= What you are asked to do =
Out of the data below, copy every line with the string "computer".

(Beginning of Supplied data)

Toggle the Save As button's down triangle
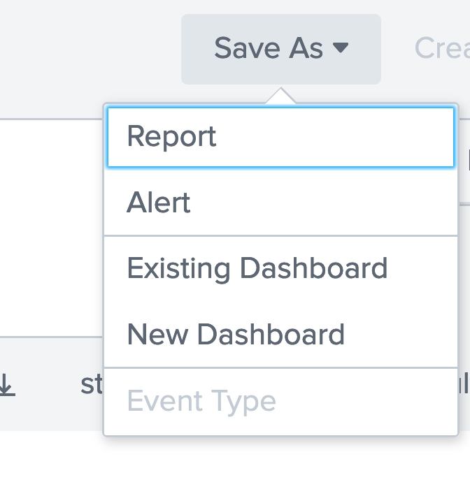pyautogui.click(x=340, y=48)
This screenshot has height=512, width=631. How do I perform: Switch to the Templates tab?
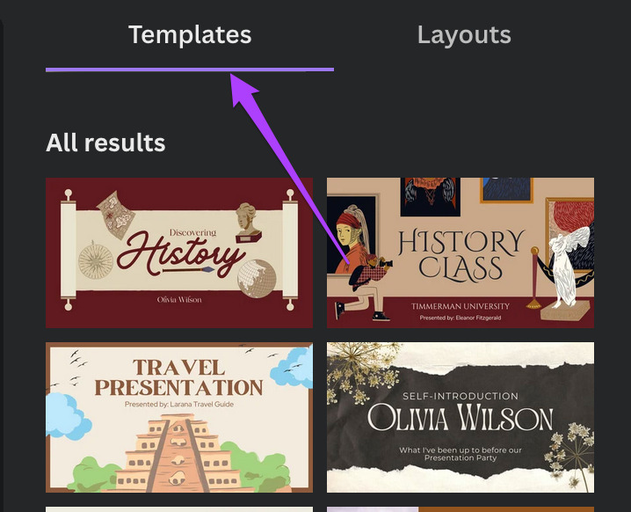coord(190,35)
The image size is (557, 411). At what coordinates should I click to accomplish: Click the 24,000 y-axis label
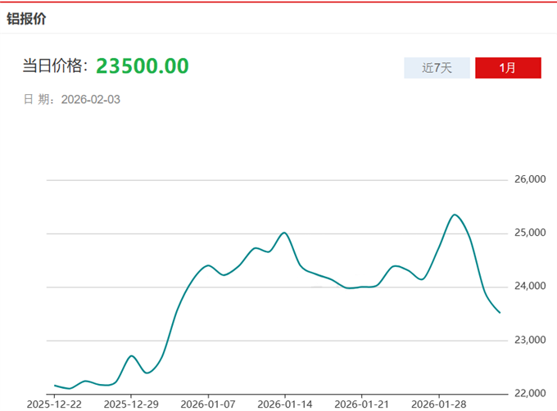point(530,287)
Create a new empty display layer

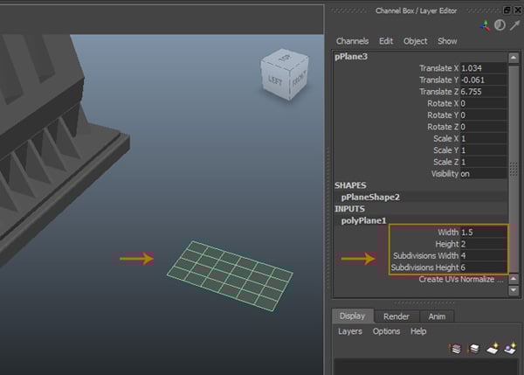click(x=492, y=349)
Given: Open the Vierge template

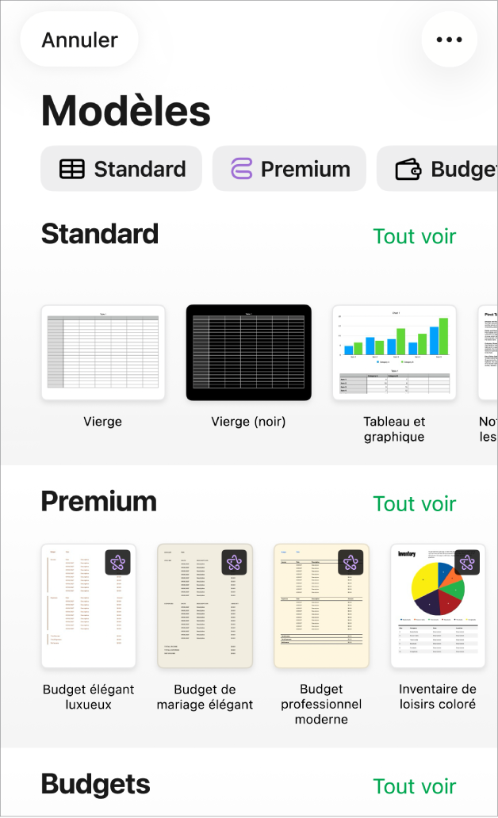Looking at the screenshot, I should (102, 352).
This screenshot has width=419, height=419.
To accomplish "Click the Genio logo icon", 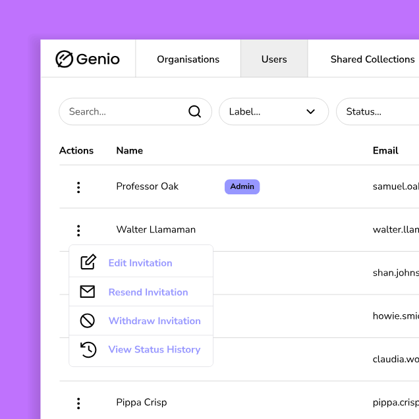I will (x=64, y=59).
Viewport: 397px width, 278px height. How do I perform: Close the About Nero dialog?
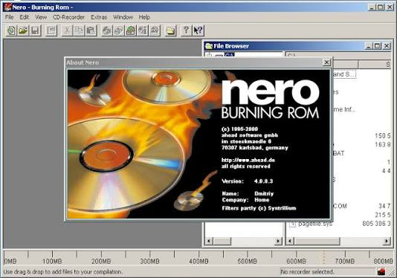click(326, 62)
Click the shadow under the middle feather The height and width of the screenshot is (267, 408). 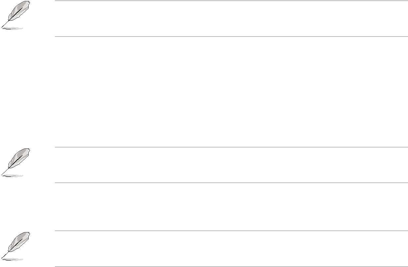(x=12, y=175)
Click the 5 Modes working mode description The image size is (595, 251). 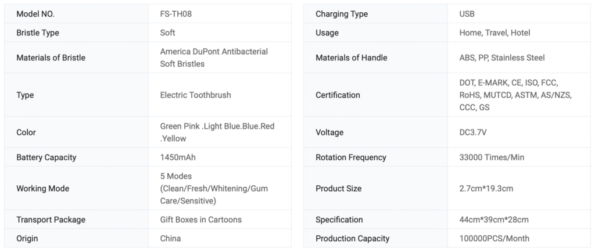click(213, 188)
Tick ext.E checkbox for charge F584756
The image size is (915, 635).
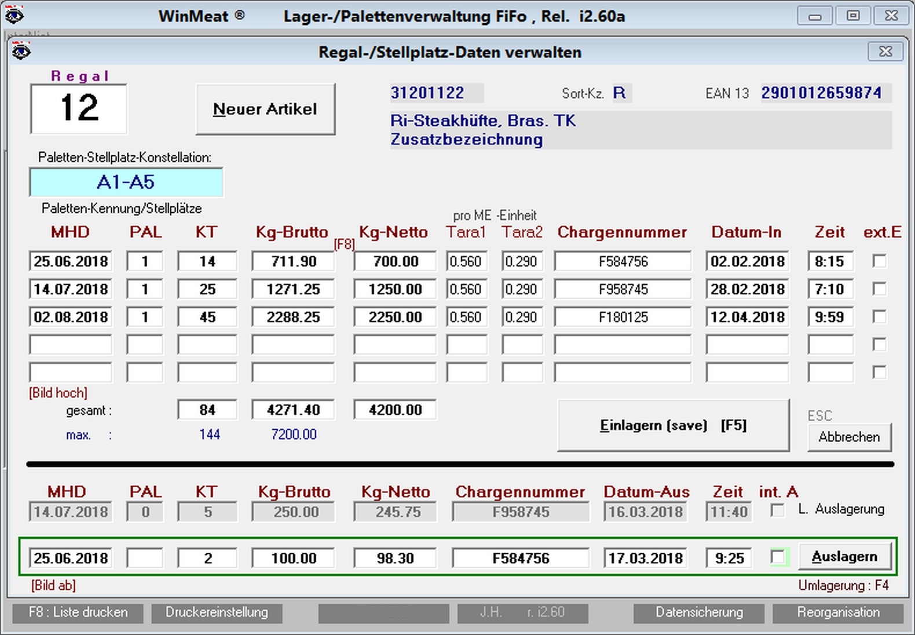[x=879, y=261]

(End of Supplied data)
(Beginning of Supplied data)

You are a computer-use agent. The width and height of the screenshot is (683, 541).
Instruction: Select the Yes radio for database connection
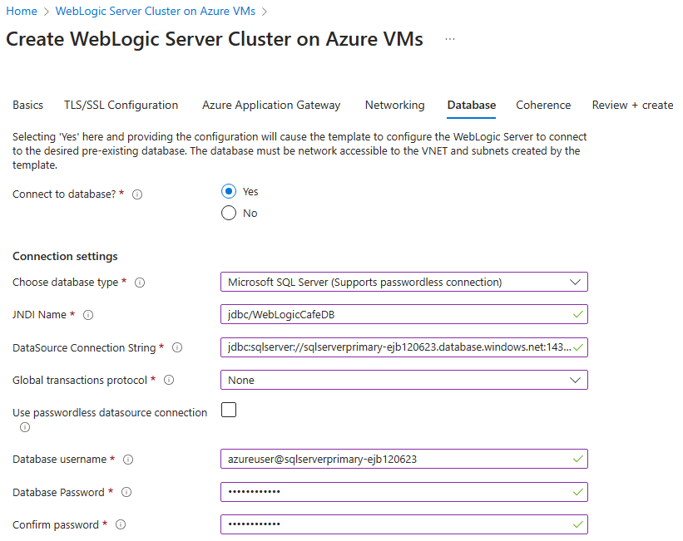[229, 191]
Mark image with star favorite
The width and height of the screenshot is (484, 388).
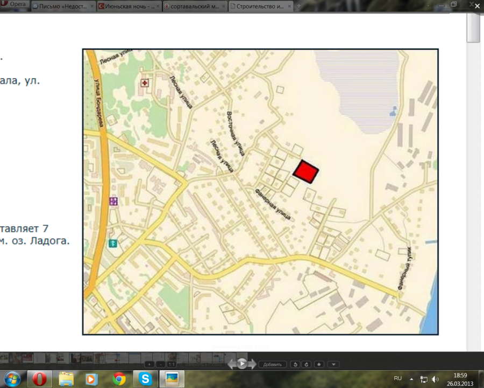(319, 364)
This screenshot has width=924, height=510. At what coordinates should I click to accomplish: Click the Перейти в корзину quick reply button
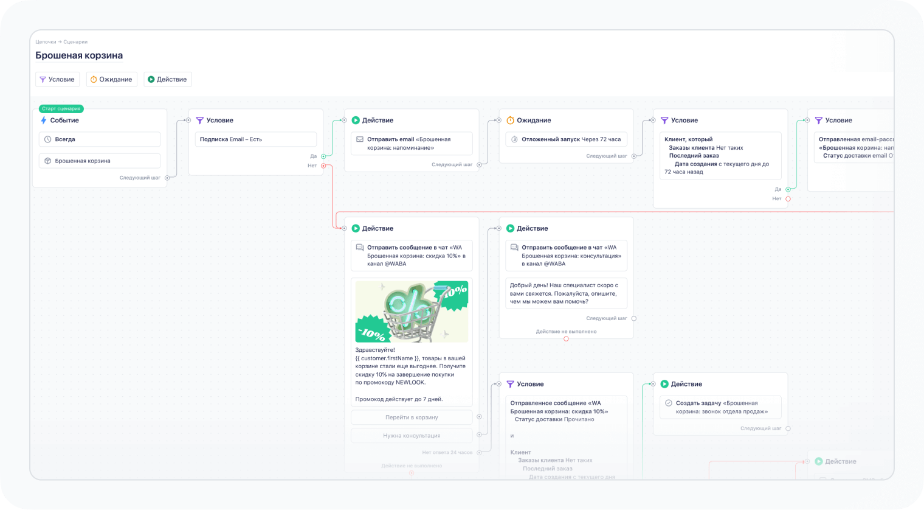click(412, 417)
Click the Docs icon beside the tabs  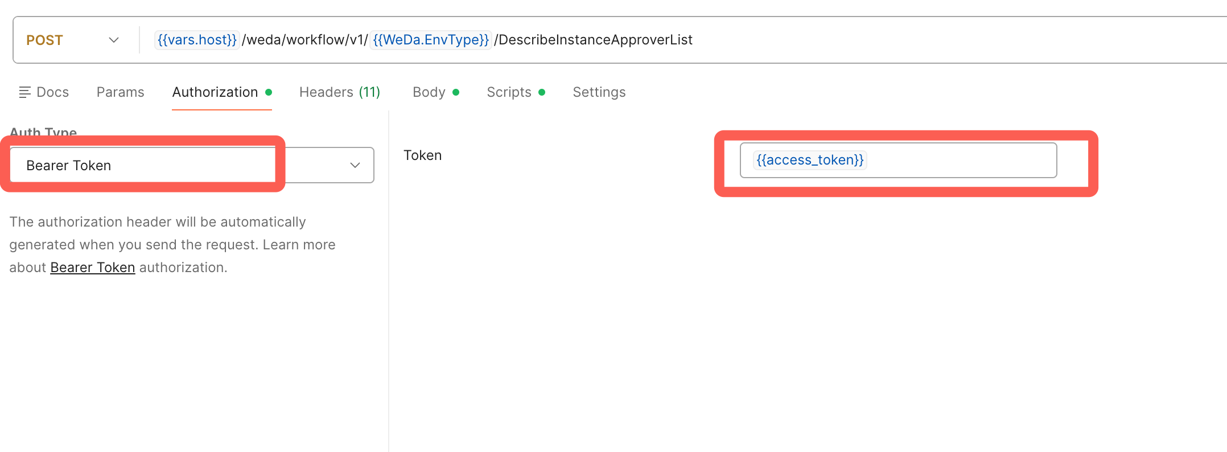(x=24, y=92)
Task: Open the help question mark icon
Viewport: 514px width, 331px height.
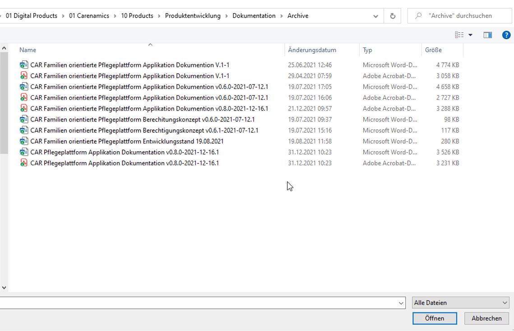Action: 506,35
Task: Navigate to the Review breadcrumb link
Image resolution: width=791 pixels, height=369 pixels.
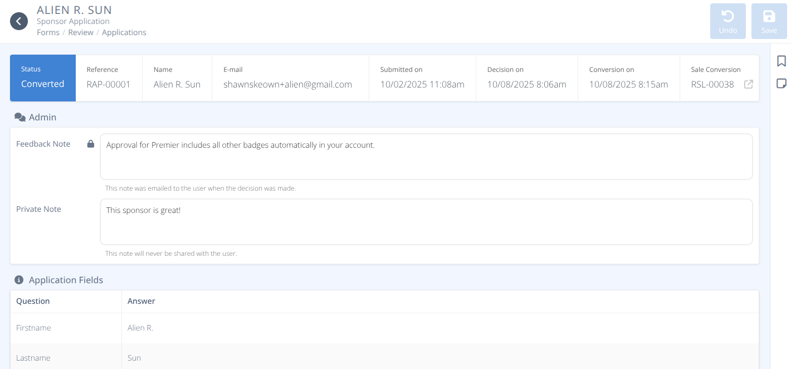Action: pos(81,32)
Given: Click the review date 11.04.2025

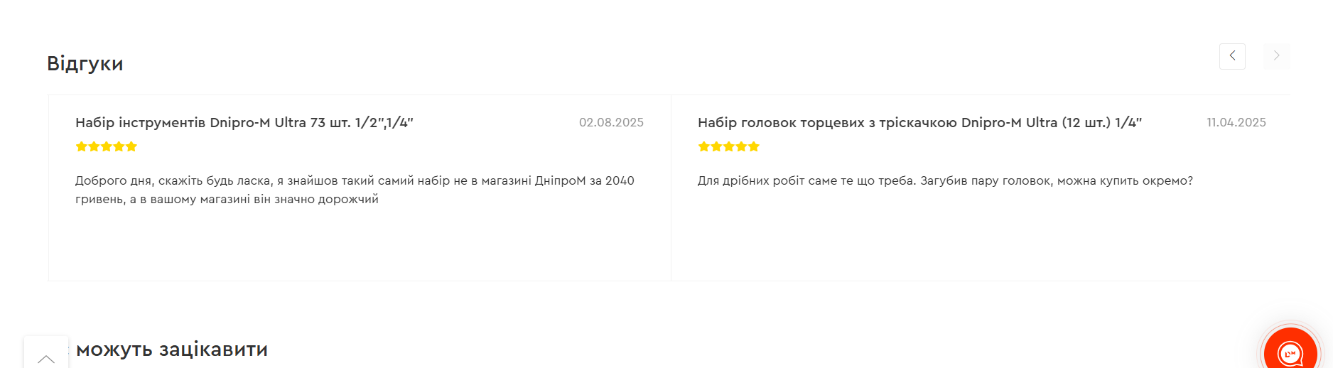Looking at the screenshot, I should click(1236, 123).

(End of Supplied data)
(Beginning of Supplied data)

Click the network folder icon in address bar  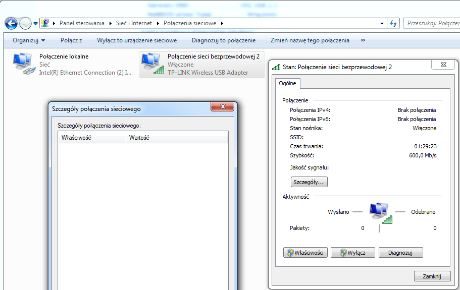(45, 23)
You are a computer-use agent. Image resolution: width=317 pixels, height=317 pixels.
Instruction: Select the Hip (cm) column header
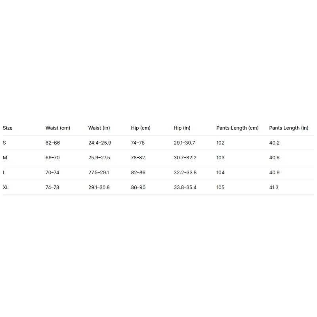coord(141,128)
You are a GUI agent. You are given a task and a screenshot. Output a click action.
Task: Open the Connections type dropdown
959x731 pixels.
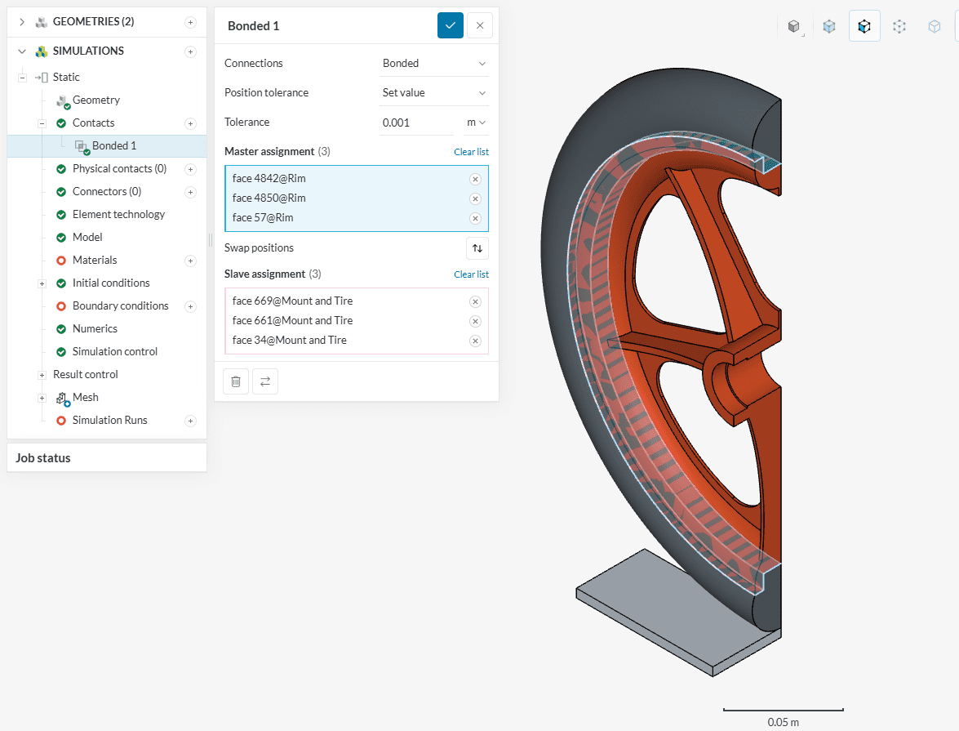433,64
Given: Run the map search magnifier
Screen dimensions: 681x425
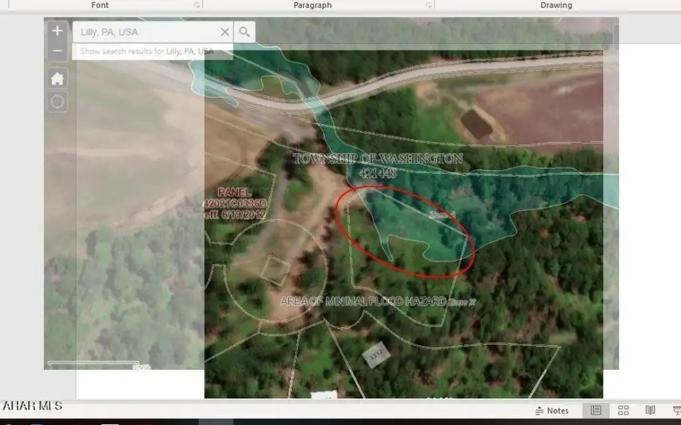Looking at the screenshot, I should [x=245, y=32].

(End of Supplied data)

= The completed task =
You are a computer-use agent. The width and height of the screenshot is (683, 541).
You are a computer-use agent. Image resolution: width=317 pixels, height=317 pixels.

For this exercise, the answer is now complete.